Слегка удивившись, генеральша подозвала Бориса, потому что он уже выпил кофе.
Беспокойство в ней росло. В голосе мужа она почувствовала весть приближавшегося несчастья. Но что это могло бы быть? Он говорит – значит, здоров. Все дома. И всё же она стояла, схватившись за сердце, всё больше и больше бледнея. Анна же Валериановна уже знала, что случилось большое несчастье. Обняв её, она быстро отвела её от телефона, усадила в кресло и, стоя около, наклонившись над нею, старалась успокоить.
Генерал кратко сказал Борису о случившемся, просил приготовить женщин, главное, не допустить, чтобы Мила услыхала о несчастье вдруг, случайно – от прислуги или посторонних; сам же он обещает через полчаса быть дома.
Когда Борис отошёл от телефона, лицо его подтвердило все опасения генеральши.
– Что случилось? – вскрикнула она. – Говори мне! Скажи! Я не могу ждать…

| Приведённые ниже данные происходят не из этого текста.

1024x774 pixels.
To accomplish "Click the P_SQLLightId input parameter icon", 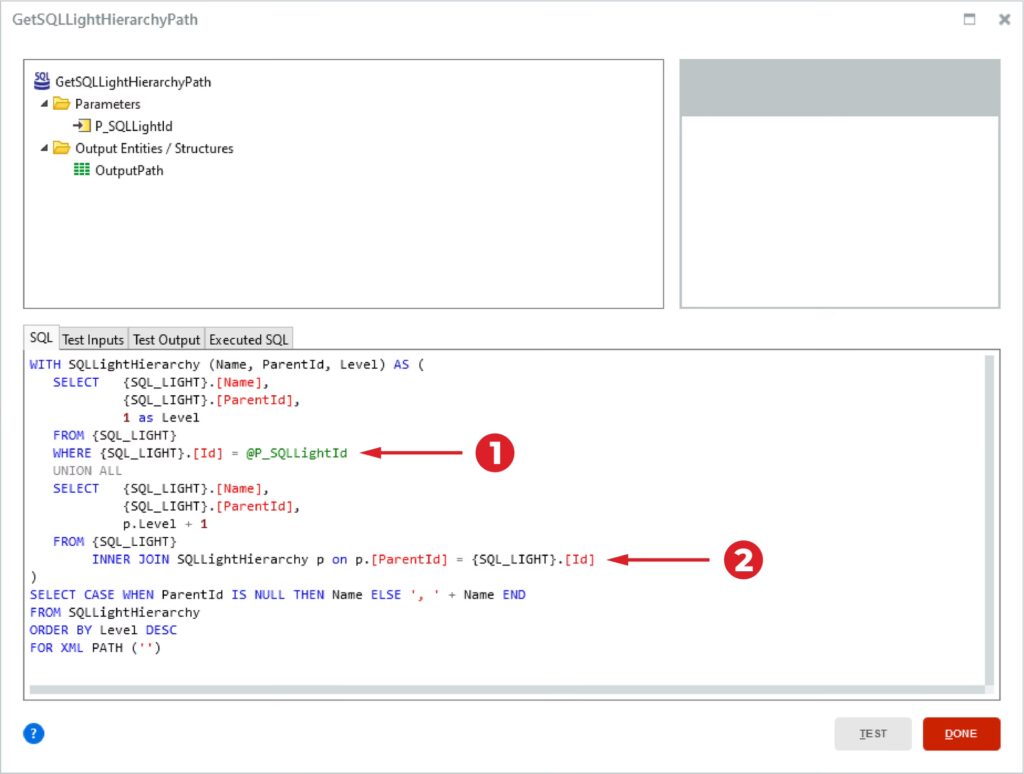I will pyautogui.click(x=82, y=126).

Но ждать и не было смысла. Медлить было не к чему: такую весть невозможно было бы и скрывать долго. Борис вполголоса рассказал об убийстве полковника Линдера поручиком Мальцевым.
На минуту все они потерялись: это было ни с чем не сообразно. Трудно было понять, усвоить и представить, что это могло действительно случиться.

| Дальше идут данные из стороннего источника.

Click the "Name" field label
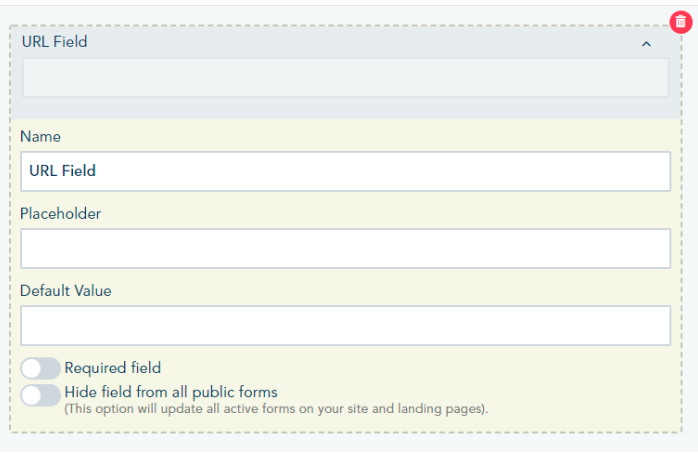This screenshot has width=698, height=455. click(x=40, y=136)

Но пришёл генерал и подтвердил: да, поручик Мальцев застрелил полковника Линдера, при свидетелях, и тому уже не могло быть сомнений. Убийца уже арестован. Да, он сам видел его: поручик Мальцев очень бледен, но совершенно спокоен. Он сказал генералу всего несколько слов: сознавая свою вину, он просил прощения у всех Головиных, и особенно у Милы. Сам же он встретит спокойно всё, что ему теперь предстоит, сожалея единственно и исключительно о том, что причинил несчастье Миле и её семье. Всё, что теперь остаётся, – это немедленно и навсегда порвать связь с ним.
Всё это было невероятно, невозможно, неслыханно.

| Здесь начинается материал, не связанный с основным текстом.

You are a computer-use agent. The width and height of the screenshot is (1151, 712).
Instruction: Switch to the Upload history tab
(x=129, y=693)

Но и размышлять было некогда. Как сказать Миле? Как подготовить её? Это – конец её счастью.
А она с песней уже спускалась в столовую:
С песней звонкой Иду сторонкой…
И услышав этот молодой, радостный голос, все они содрогнулись от видения того, что им и ей предстояло.
– Все здесь! – воскликнула Мила, входя. – Все в сборе! Доброе утро! Слушайте: какой чудесный сон мне приснился! Он так был хорош – не хотелось мне и просыпаться!
В первый момент, полная счастья, она не заметила ничего, не почувствовала атмосферы столовой. На ходу она начала рассказывать:
– Я видела во сне день моей свадьбы. На мне было какое-то неземное белое платье… вуаль покрывала всё, и не было видно ничего больше, ни земли…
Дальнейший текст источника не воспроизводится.